Mary Berry's Moroccan Summer Salad
Grains are so popular and great as part of a healthy salad. Broad beans are also called fava beans and add texture and flavour, as well as making the salad a bit more substantial. You could use ready-cooked sachets of grains and pulses to make it even speedier – you’ll need two 250g sachets.
|100g (4oz)||bulgur wheat|
|100g (4oz)||three-colour quinoa blend (red, white and black)|
|1 × 300g tin||broad or fava beans, drained and rinsed|
|3||spring onions, finely sliced|
|¼||red onion, finely sliced|
|½||fresh red chilli, deseeded and finely chopped|
|2||celery sticks, finely chopped|
|Leaves from 1 large bunch of mint, chopped|
|1 large bunch||parsley, chopped|
|For the dressing:|
|Juice and finely grated zest of 1 lemon|
|1 tbsp||white wine vinegar|
|1||garlic clove, crushed|
|6 tbsp||olive oil|
Cook the bulgur wheat and quinoa according to the packet instructions until just tender (see note).
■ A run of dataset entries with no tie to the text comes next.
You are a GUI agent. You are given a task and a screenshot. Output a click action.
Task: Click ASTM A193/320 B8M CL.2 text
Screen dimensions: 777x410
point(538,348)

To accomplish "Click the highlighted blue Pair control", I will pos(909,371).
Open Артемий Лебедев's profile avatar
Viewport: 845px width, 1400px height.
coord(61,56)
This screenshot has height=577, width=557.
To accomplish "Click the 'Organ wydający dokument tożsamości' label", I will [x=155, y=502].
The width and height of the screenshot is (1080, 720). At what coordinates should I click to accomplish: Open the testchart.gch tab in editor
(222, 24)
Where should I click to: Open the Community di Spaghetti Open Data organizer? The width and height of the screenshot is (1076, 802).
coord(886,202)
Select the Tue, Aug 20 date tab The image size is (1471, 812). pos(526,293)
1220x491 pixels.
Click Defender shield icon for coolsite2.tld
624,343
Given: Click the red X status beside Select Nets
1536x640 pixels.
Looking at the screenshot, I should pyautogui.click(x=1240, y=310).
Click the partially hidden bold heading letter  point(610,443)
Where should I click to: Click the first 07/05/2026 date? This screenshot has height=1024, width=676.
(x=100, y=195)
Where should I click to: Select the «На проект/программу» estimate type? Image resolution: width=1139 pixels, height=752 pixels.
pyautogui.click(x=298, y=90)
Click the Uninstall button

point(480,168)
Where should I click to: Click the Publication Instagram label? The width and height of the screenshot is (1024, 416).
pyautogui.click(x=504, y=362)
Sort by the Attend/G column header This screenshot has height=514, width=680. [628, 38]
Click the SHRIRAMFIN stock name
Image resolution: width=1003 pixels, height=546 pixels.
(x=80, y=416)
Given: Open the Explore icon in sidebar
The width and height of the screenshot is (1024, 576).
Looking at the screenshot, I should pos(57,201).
Drain any excess liquid and combine the two in a large serving bowl, then stir in the broad or fava beans. Add the spring onions, red onion, chilli and celery, season well with salt and pepper and stir everything together.
Combine the dressing ingredients in a jug or bowl, then season and mix well. Pour the dressing over the salad, toss together and then mix in the herbs to serve.
If the salad is still warm, set aside until cold before adding the herbs (see note).
• Cook the bulgur wheat and quinoa in the same pan to save on washing up – just add the one that needs less time after starting to cook the first.
• If you add the herbs while the grains are still warm, they may lose their bright green colour.
Can be made up to 8 hours ahead; add the dressing up to 2 hours before serving.